La dimensión del fenómeno es clara: casi dos de cada tres personas vivimos en una metrópoli, pero seguimos gobernando como si no existieran. De las 74 zonas metropolitanas del país, prácticamente ninguna cuenta con capacidades reales para decidir como una sola ciudad. En el país existen arreglos institucionales de coordinación metropolitana —entre ellos el del Área Metropolitana de Guadalajara—, pero a escala nacional el desafío sigue siendo contar con capacidades efectivas de decisión para gobernar estas realidades como una sola ciudad.

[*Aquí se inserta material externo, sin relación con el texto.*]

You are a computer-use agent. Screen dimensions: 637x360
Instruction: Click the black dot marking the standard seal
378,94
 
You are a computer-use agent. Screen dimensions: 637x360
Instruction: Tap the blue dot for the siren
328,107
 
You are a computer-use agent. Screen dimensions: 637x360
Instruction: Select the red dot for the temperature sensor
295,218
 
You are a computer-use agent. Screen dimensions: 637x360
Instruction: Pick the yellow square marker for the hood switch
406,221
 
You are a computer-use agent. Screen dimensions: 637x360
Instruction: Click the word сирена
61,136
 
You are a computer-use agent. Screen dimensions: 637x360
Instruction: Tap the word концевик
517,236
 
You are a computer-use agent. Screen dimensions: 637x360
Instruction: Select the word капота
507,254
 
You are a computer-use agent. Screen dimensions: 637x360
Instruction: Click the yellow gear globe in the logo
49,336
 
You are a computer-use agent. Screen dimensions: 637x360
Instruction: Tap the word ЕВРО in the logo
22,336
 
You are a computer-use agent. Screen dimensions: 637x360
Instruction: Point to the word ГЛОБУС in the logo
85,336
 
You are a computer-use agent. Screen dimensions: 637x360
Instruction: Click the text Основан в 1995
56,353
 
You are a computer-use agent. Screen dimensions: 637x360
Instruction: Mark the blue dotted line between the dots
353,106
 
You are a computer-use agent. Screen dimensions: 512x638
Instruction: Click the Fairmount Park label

Esto se vive todos los días. Metrópolis fragmentadas: cada municipio resuelve por su cuenta lo que en realidad es un mismo sistema. Esquemas distintos de manejo de residuos, vialidades que no se conectan, límites confusos donde ni siquiera es claro dónde pagar o a quién exigir. La coordinación ocurre, pero no necesariamente como una decisión compartida a escala metropolitana.
Los conflictos no reconocen fronteras administrativas. El aire, el agua, la movilidad o la expansión urbana operan a otra escala. La cuenca Lerma–Chapala–Santiago–Pacífico, por ejemplo, atraviesa múltiples zonas metropolitanas y estados, pero se sigue gestionando como si fueran piezas aisladas.
No es un vacío técnico. Es una decisión. Durante años se ha preferido discutir la delimitación de las zonas metropolitanas antes que construir quién decide sobre ellas. La desaparición del fondo metropolitano en 2019 —con todas sus limitaciones— terminó por confirmar un modelo que simula coordinación, pero sin capacidad real de decisión. Ese vacío no es ausencia de decisiones, sino decisiones que ocurren de forma fragmentada.
Si el problema es de escala, también lo es de política pública. En México no se ha construido una política de desarrollo metropolitano con enfoque territorial a la altura del peso demográfico que hoy tienen estas regiones. Las metrópolis concentran población, actividad económica y presiones sobre el territorio, pero también son el espacio donde se pueden construir soluciones a gran escala.